CHP lideri Özgür Özel’in talimatıyla Genel Başkan Yardımcısı Gül Çiftçi’nin, Dilruba Y.’nin adli sürecini yakından takip ettiği ve İzmir Hukuk ve Seçim İşlerinden Sorumlu İl Başkan Yardımcısı ve avukatların Dilruba ve ailesiyle sürecin başından beri iletişim halinde olduğu belirtildi.
Özgür Özel’in açıklamalarına yanıt olarak, parti içinde de geniş bir destek ve dayanışma gösterildi. CHP’nin üst düzey yöneticileri, Dilruba Y.’ye yönelik tutumun eleştirilmesi ve serbest bırakılması konusundaki talepleri destekledi. Parti içindeki avukatlar da Dilruba ve ailesine hukuki destek vermeye hazır olduklarını açıkladılar.
Dilruba Y.’nin tutuklanmasına dair tepkiler sadece CHP içinde değil, geniş bir kesimce de yükseldi. Sivil toplum kuruluşları, insan hakları savunucuları ve diğer siyasi partiler de Dilruba’nın özgürlüğüne verilen önemin altını çizdi. Adaletin tarafsız ve ölçülü olması gerektiği vurgulanarak, Dilruba’nın tutukluluğunun haksız olduğu dile getirildi.
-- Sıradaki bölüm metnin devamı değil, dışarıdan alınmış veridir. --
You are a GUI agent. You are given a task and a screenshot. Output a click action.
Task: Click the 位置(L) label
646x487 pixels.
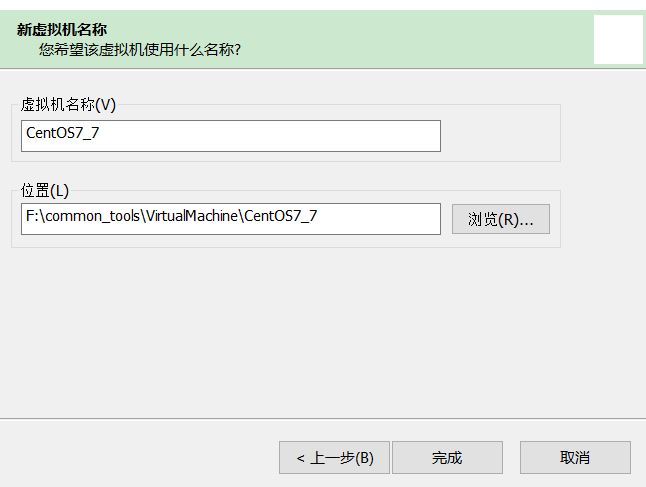(45, 190)
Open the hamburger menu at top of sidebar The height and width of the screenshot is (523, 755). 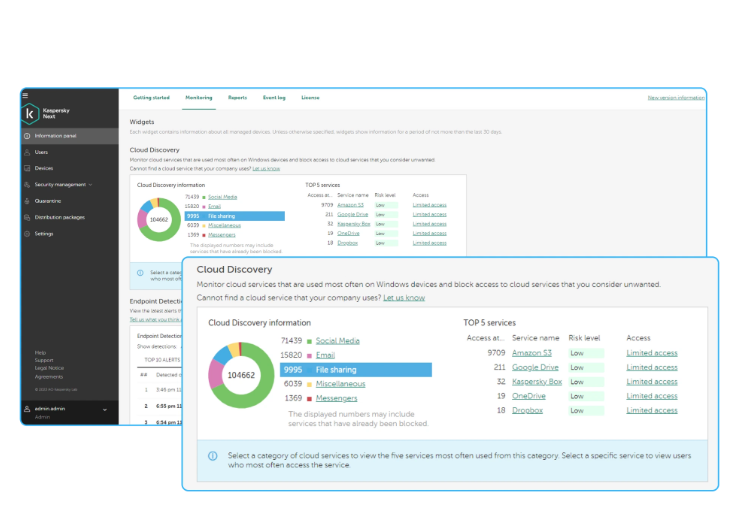click(x=25, y=95)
Özgür Özel ve CHP yönetiminin bu konudaki kararlı duruşu, kamuoyunda geniş yankı buldu. Siyasi partiler arasında da, hukukun üstünlüğü ve demokratik hakların korunması noktasında birbirine destek verme eğilimi gözlendi. Dilruba Y.’nin serbest bırakılması talebi, sosyal medyada da büyük destek gördü ve halkın geniş kesimlerinden tepki aldı.
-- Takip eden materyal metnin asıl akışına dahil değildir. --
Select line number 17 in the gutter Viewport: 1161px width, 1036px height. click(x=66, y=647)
Sonuç olarak, Dilruba Y.’nin tutuklanmasına ilişkin tepkiler, siyasetin ve hukukun nasıl işlemesi gerektiği konusundaki hassasiyeti bir kez daha gündeme getirdi. Özgür Özel’in liderliğindeki CHP’nin bu konudaki kararlı duruşu, demokratik değerlerin ve insan haklarının korunmasına verilen önemi gösterdi. Dilruba’nın serbest bırakılması talebi ise, adaletin sağlanması ve hukukun tarafsızlığının korunması yönünde atılmış önemli bir adım olarak değerlendirildi.